__Records provided__.

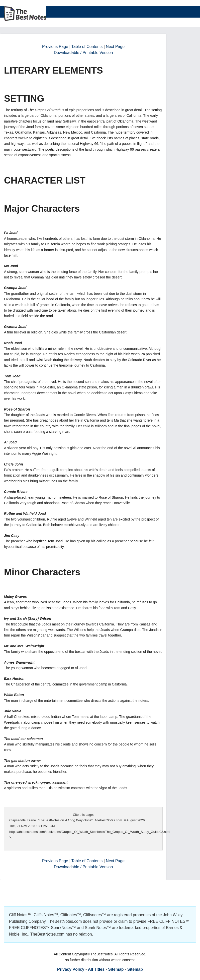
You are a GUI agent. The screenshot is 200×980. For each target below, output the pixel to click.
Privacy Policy (71, 969)
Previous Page (55, 46)
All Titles (96, 969)
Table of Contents (87, 46)
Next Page (115, 46)
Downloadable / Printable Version (83, 52)
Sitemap (116, 969)
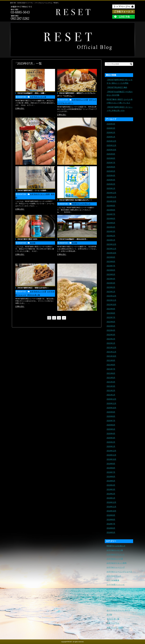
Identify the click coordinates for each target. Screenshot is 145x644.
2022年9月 (111, 309)
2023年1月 (111, 292)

__Exercise brief__. Reproduce every line of the records above word for word, omitting the pictures.

__The answer__.
You are a GUI agent. The screenshot is 200×980. For each target below, output the pixel to click.
Privacy Policy (71, 969)
Previous Page (55, 46)
All Titles (96, 969)
Table of Contents (87, 46)
Next Page (115, 46)
Downloadable / Printable Version (83, 52)
Sitemap (116, 969)
Identify the click coordinates for each target. Screenshot is 145x644.
2022年9月 (111, 309)
2023年1月 (111, 292)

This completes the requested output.